Experimental research on bletilla carrying exogenous basic fibroblast growth factor that promotes wound healing / 中国组织工程研究

ABSTRACT

BACKGROUND: Bletilla bletilla striata gelatin (BSG) is found to remarkably promote the growth of granulation tissue and capillary vessels, as well as the expression of vascular endothelial growth factor in the wound tissue in rabbits with full-thickness skin defect of the back. Basic fibroblast growth factor (bFGF) remarkably promotes the growth of collagen fibers and the growth and dilation of capillary vessels in the wound tissue in rabbits with full-thickness skin defect of the back. However, BSG is easy to decompose under normal temperature, affecting fulfillment of its functions. OBJECTIVE: To explore the effect of BSG carrying exogenous bFGF on wound healing. METHODS: Forty healthy rabbits were used to make animal models of full-thickness back skin defects, and then randomly divided into four groups, namely, group BSG+bFGF, group bFGF, group BSG and group saline. Rats in each group were subjected to the corresponding treatment once a day until the wound was completely healed. Wound healing time was recorded. Wound healing rate was detected at 3 and 10 days after modeling. Real-time PCR and western blot assay were used to detect the expression of vascular endothelial growth factor, α-smooth muscle actin and type I collagen at mRNA and protein levels at 7 days after modeling.
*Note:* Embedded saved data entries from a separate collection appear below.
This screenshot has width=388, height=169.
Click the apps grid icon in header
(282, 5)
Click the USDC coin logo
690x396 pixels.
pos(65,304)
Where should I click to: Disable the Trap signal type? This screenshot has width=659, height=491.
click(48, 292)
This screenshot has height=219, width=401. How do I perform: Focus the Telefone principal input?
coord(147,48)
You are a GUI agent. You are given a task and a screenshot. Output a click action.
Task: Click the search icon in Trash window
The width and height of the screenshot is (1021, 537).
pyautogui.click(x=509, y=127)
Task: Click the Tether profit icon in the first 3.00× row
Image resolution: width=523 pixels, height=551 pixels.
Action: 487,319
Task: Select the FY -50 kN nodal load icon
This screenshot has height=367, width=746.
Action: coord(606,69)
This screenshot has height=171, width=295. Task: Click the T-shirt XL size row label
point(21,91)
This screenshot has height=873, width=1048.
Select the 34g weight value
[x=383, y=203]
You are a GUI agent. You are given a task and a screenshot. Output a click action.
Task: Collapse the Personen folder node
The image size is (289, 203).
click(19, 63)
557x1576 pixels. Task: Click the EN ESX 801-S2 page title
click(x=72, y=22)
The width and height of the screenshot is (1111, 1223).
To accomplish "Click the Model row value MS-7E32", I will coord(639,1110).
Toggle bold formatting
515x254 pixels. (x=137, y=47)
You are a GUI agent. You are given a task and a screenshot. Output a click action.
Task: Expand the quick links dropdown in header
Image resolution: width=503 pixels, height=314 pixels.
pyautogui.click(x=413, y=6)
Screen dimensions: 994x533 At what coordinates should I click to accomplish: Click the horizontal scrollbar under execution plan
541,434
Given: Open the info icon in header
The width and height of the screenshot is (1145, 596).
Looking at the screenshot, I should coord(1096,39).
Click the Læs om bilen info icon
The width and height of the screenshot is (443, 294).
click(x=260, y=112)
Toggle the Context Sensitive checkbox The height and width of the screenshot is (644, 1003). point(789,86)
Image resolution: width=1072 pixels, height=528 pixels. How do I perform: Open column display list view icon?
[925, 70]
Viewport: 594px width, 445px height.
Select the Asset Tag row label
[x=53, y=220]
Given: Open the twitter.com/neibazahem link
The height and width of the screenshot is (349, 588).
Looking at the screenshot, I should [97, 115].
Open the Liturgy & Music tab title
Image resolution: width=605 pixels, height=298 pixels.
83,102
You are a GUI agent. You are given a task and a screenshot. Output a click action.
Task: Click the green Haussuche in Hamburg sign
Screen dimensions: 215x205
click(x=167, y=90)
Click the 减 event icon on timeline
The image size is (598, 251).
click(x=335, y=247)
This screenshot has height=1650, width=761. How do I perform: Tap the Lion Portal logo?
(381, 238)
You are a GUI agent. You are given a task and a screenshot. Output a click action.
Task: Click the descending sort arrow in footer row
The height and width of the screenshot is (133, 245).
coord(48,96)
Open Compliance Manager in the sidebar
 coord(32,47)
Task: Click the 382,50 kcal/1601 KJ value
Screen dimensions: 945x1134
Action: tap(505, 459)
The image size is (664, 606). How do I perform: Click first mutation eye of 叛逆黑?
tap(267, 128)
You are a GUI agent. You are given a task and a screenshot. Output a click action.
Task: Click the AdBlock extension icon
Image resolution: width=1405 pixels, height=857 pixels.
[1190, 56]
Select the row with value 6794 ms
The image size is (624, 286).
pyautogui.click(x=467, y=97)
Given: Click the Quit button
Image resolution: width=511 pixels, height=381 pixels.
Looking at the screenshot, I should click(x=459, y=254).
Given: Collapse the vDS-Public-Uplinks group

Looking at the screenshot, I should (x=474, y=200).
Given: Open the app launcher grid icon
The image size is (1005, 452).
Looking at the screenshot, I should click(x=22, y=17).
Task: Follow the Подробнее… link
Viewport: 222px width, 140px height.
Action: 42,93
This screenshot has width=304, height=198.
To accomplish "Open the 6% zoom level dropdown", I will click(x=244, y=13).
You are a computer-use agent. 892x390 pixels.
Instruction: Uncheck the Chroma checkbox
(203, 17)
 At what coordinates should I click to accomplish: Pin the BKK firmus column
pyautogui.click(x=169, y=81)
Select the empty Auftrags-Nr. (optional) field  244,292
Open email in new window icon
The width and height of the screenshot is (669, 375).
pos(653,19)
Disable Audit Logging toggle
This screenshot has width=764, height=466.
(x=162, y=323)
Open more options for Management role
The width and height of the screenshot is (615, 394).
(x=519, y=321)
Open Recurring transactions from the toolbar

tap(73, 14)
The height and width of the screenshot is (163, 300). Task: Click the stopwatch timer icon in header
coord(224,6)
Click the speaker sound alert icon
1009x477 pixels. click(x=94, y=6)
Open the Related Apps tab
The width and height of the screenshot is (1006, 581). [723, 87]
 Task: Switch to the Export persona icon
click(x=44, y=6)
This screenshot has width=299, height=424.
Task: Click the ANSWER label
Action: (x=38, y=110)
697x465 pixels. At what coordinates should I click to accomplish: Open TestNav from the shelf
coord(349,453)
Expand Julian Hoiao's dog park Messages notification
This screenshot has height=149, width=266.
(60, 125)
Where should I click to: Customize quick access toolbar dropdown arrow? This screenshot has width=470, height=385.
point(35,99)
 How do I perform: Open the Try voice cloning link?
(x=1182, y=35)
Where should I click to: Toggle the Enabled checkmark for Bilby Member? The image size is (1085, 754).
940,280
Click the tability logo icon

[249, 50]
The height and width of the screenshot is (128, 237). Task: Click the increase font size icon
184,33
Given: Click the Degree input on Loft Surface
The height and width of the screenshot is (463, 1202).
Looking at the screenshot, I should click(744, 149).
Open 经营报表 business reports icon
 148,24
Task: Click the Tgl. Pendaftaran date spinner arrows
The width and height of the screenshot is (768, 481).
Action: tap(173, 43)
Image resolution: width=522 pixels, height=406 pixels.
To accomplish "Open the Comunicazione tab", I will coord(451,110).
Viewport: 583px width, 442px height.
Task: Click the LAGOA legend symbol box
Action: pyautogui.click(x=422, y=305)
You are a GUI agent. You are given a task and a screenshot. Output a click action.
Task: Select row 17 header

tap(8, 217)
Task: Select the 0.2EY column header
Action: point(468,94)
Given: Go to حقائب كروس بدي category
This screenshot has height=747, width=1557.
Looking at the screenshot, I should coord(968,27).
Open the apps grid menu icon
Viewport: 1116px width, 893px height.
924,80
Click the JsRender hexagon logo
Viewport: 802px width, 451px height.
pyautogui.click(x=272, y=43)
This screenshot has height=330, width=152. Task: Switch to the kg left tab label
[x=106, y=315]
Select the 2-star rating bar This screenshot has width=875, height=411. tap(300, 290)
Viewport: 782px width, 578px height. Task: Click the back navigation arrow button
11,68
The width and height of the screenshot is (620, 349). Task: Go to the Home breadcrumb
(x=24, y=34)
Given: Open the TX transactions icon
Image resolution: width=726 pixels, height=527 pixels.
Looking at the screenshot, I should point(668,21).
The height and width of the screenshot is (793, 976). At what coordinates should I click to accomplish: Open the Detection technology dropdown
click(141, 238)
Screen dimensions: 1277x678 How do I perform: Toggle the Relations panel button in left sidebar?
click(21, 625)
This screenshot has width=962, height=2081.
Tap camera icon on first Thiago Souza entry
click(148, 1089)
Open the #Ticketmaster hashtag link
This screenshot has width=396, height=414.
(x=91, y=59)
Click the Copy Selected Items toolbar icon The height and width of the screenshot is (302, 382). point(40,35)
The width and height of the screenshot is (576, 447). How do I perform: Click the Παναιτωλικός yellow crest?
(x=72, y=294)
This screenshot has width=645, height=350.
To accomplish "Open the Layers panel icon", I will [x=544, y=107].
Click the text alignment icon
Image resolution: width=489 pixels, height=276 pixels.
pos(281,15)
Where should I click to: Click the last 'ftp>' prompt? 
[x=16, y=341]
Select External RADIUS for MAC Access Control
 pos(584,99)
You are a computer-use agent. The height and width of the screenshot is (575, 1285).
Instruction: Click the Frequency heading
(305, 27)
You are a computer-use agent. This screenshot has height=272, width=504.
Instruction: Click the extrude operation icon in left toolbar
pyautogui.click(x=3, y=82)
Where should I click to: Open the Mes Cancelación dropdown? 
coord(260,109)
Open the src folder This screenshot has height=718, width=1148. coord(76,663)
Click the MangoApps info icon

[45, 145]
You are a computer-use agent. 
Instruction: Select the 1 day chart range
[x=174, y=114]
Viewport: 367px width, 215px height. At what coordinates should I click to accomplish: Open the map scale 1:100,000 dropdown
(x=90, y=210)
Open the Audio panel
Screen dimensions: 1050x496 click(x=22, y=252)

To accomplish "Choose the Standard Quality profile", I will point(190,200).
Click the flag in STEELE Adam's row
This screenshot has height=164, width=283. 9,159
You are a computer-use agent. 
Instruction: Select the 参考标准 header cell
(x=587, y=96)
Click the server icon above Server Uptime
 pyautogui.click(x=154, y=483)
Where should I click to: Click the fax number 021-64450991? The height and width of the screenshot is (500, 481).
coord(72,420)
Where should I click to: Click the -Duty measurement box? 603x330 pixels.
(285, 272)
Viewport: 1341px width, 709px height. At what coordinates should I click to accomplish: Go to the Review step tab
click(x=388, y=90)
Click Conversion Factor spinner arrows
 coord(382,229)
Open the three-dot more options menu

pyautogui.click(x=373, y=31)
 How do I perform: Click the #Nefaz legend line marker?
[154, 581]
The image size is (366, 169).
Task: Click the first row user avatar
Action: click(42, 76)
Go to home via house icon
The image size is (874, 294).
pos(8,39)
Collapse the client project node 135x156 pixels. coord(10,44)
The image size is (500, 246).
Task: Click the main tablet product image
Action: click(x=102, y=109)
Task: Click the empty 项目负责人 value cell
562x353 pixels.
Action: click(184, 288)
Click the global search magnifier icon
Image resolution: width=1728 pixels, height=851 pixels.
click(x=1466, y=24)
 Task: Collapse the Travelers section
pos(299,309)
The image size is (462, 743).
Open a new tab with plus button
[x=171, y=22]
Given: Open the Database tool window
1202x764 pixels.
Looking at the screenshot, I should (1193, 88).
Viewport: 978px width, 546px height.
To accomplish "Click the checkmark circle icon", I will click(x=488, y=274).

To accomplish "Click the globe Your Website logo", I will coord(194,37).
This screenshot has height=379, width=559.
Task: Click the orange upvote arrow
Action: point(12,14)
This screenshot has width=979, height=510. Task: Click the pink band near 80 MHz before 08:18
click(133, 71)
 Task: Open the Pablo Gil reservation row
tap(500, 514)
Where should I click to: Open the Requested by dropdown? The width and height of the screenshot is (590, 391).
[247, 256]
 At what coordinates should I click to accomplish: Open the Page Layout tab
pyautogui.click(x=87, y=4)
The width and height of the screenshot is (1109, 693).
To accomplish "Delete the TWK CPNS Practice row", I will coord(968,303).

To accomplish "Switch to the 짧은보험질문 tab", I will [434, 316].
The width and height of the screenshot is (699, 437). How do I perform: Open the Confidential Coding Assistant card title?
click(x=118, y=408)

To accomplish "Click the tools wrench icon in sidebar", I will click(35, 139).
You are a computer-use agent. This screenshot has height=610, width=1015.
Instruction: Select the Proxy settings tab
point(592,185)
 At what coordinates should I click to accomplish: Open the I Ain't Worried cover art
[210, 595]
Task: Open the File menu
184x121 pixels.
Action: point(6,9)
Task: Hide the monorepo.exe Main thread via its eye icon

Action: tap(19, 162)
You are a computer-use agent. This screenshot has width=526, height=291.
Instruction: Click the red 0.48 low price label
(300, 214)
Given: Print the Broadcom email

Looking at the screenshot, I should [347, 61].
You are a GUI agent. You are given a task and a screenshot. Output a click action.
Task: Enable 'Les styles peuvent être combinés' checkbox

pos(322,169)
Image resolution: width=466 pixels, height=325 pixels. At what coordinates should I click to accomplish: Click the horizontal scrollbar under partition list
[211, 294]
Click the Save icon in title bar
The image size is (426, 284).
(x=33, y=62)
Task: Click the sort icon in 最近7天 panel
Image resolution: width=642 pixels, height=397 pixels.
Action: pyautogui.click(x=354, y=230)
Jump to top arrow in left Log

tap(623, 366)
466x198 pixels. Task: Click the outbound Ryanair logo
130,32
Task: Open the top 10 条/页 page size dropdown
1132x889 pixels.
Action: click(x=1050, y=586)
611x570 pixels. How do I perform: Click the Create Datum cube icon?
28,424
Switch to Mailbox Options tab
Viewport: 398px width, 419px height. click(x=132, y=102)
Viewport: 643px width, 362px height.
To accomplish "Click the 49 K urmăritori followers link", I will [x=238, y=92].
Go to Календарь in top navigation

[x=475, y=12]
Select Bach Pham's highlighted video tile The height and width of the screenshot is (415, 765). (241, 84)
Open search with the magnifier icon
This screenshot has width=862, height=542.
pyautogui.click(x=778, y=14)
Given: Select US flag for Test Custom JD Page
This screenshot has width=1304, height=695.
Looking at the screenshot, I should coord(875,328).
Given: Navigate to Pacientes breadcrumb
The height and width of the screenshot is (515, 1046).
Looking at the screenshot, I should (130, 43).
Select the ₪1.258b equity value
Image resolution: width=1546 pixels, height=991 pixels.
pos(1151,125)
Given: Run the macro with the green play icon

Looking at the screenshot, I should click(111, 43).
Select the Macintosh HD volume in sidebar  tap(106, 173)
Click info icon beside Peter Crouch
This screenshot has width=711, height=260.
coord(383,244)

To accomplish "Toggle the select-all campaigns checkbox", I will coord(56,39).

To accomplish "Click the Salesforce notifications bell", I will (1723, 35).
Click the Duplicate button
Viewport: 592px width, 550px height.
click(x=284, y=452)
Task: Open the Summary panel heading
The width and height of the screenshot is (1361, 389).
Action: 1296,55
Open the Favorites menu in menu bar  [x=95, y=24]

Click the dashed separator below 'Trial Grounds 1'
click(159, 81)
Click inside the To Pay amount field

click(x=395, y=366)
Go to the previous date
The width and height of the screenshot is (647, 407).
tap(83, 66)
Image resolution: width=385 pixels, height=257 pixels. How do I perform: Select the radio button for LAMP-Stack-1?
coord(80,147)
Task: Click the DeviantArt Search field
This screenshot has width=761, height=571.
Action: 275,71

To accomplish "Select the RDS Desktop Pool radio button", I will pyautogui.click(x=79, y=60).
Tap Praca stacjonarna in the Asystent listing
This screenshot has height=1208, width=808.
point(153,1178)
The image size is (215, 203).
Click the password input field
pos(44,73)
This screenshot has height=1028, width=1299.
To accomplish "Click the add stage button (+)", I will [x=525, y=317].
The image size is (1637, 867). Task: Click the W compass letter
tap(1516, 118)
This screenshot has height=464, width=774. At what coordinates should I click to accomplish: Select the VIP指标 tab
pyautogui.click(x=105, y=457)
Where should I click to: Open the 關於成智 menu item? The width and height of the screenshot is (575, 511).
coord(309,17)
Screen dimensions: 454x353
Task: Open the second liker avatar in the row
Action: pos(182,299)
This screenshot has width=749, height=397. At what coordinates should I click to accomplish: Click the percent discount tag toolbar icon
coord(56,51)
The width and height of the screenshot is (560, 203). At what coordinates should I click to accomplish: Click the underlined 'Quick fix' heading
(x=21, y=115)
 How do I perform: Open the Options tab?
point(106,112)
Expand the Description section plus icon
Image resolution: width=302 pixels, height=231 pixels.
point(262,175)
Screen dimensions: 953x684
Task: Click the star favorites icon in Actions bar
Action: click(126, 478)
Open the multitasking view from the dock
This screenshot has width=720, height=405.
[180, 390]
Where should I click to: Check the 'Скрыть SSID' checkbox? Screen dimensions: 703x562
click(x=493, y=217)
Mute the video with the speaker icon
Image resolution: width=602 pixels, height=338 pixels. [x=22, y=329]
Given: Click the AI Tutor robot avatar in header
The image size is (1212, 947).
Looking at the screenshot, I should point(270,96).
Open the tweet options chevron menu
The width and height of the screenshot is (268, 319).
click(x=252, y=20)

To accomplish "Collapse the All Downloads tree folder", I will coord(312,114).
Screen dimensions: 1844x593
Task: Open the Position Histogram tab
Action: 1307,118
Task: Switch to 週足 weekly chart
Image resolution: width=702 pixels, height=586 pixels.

RESULTS AND CONCLUSION: The wound healing time in the BSG+bFGF group was shortened by 4.5, 3.0 and 2.8 days as compared with the normal saline group, BSG group and bFGF group, respectively (P < 0.05). The wound healing rates in the BSG+bFGF group were also higher than those in the other groups at 3 and 10 days after modeling (P< 0.05). Findings from both PCR and western blot assay showed higher expression of vascular endothelial growth factor and α-smooth muscle actin and lower expression of type I collagen in the BSG+bFGF group than the other three groups at 7 days after modeling (P < 0.05). To conclude, BSG carrying exogenous bFGF can promote wound healing, and the underlying mechanism may be to promote vascular endothelial growth factor and inhibit type I collagen.